■ **Available records**

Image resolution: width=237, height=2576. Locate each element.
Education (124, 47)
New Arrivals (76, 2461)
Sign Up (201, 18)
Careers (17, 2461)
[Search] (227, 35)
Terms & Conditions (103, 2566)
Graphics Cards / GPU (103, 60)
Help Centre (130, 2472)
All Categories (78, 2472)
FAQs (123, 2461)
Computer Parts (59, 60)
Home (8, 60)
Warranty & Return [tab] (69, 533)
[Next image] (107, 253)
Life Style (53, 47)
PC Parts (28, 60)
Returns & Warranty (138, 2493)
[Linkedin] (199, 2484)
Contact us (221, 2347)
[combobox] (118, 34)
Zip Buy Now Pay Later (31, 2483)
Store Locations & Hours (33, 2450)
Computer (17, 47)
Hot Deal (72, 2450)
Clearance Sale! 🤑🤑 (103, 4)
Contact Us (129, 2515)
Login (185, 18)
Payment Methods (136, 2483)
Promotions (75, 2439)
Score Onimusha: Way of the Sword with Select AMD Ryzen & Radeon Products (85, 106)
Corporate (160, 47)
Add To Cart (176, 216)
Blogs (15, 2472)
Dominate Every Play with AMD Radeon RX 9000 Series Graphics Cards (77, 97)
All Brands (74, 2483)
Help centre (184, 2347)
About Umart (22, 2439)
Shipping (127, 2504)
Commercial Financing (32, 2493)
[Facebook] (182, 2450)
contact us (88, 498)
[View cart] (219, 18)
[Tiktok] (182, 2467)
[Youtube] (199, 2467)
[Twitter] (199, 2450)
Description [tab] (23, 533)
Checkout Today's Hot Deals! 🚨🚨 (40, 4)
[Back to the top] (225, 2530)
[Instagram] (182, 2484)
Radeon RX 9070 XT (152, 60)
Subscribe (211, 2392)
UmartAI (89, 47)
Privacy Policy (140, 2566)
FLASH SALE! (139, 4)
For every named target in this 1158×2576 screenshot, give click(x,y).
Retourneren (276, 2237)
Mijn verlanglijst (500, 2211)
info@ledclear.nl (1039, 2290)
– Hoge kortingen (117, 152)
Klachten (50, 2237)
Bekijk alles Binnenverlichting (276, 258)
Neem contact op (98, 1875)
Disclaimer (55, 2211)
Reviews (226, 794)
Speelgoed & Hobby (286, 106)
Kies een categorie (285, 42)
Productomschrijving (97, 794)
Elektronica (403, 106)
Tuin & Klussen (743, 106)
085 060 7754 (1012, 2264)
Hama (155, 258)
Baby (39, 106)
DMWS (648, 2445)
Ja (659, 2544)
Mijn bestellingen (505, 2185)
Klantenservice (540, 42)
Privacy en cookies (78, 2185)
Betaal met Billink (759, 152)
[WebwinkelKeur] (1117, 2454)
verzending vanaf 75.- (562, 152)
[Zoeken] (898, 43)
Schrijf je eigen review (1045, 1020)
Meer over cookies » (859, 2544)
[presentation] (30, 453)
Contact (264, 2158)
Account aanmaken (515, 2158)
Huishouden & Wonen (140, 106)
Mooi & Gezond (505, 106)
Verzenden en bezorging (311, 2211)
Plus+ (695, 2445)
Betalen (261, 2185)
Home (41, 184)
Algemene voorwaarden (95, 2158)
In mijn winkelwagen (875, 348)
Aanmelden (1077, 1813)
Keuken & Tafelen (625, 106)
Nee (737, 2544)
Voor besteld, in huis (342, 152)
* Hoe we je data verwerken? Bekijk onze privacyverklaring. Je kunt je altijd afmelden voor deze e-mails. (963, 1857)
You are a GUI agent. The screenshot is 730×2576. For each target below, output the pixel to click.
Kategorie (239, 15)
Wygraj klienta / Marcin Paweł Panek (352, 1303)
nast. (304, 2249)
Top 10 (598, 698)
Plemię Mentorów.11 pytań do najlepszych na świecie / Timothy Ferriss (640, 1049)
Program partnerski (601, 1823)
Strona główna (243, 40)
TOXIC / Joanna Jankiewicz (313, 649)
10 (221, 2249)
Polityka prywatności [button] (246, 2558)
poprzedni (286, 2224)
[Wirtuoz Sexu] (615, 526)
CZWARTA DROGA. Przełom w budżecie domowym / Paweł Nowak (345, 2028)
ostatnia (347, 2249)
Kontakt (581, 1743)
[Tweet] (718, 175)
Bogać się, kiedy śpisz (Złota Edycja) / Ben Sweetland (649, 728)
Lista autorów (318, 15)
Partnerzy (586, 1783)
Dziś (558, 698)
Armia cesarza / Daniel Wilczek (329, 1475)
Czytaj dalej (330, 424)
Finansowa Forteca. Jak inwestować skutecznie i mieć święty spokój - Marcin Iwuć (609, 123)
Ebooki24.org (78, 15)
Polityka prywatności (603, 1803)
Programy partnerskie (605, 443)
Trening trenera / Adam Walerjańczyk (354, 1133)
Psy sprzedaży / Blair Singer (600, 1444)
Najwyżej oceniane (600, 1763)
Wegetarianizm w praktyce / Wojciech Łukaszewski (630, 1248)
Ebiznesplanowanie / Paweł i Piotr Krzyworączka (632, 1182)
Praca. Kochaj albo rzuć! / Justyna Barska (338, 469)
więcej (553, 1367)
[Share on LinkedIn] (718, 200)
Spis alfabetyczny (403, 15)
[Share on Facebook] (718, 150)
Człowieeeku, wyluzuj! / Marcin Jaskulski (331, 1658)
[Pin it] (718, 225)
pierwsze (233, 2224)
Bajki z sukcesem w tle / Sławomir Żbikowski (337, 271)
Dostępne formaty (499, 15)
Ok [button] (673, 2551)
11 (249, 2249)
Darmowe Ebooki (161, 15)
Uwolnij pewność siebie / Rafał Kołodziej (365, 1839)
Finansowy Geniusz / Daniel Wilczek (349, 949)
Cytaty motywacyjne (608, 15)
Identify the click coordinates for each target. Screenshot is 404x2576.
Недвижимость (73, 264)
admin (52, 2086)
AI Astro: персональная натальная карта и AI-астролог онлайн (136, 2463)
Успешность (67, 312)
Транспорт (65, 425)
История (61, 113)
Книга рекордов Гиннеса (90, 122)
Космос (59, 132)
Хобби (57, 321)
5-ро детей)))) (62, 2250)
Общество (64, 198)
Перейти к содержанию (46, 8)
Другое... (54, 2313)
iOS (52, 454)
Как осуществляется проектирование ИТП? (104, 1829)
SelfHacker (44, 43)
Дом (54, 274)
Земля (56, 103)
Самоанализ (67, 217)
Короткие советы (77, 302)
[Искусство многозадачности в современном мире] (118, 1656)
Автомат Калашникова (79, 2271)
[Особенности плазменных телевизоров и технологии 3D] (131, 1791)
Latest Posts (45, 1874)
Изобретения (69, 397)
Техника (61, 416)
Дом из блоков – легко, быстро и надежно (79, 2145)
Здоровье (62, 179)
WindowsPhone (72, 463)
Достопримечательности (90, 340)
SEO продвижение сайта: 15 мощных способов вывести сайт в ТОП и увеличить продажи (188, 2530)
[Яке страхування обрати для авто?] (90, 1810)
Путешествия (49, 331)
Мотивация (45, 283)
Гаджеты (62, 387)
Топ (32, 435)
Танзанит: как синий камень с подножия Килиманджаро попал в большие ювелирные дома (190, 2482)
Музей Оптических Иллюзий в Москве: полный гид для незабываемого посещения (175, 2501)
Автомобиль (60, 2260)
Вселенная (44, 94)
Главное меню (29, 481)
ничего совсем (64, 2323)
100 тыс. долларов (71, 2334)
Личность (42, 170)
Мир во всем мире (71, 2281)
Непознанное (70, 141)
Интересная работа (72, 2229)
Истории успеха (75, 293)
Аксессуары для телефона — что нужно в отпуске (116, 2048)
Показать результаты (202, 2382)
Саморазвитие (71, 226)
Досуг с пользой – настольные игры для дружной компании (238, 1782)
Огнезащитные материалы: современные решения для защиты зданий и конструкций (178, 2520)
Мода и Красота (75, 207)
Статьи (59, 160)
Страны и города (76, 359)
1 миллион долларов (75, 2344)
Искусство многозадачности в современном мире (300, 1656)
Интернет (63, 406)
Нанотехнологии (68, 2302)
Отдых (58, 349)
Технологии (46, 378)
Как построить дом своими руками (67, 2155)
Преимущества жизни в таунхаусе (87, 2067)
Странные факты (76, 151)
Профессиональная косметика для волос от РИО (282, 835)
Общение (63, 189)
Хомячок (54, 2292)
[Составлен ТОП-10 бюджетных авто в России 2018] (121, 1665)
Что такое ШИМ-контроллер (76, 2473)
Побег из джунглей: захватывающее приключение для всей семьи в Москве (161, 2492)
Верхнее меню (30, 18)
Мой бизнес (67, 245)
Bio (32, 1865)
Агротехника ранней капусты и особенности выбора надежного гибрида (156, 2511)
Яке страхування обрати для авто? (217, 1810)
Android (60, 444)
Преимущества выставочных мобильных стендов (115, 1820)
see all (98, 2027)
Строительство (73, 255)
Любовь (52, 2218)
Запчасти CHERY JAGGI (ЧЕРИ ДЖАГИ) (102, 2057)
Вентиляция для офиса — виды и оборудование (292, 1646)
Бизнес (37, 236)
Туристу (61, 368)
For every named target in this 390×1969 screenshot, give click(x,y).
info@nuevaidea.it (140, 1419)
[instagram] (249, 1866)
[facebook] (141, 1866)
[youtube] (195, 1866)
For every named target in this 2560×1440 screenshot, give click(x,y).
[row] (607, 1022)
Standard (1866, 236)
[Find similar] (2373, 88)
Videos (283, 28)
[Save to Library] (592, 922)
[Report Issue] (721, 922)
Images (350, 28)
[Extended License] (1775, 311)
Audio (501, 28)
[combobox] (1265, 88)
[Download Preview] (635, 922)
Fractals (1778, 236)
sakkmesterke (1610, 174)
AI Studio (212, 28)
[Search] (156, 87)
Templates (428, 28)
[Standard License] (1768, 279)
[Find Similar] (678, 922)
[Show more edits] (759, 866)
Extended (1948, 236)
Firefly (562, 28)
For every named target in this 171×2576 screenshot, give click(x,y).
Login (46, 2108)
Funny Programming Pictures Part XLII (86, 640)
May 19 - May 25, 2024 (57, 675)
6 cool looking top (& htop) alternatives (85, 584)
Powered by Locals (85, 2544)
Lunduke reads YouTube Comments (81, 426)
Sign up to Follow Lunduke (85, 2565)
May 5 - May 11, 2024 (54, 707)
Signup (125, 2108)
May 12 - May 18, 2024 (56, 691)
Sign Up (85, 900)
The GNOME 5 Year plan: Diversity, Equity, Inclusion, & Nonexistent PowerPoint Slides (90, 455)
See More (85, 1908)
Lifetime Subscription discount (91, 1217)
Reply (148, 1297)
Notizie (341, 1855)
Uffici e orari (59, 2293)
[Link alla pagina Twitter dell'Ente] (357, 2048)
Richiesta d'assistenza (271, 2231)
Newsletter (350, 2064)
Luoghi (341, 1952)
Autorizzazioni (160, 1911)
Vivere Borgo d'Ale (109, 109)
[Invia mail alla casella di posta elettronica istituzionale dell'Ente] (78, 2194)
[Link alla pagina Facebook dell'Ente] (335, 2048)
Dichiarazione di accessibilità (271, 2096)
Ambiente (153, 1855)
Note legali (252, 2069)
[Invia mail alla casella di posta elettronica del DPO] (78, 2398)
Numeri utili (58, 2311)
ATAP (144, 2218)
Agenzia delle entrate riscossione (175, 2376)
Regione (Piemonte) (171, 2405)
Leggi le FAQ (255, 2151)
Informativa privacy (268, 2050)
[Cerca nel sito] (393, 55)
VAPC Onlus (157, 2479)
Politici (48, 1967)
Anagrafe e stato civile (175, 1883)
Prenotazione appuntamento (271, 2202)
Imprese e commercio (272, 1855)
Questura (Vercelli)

■ **Exercise objective**
Please retype the top of the data exactly, down to and including the line that holds "[Linkedin] (199, 2484)", and nothing further.

■ **Response area**
Image resolution: width=237, height=2576. Locate each element.
Education (124, 47)
New Arrivals (76, 2461)
Sign Up (201, 18)
Careers (17, 2461)
[Search] (227, 35)
Terms & Conditions (103, 2566)
Graphics Cards / GPU (103, 60)
Help Centre (130, 2472)
All Categories (78, 2472)
FAQs (123, 2461)
Computer Parts (59, 60)
Home (8, 60)
Warranty & Return [tab] (69, 533)
[Next image] (107, 253)
Life Style (53, 47)
PC Parts (28, 60)
Returns & Warranty (138, 2493)
[Linkedin] (199, 2484)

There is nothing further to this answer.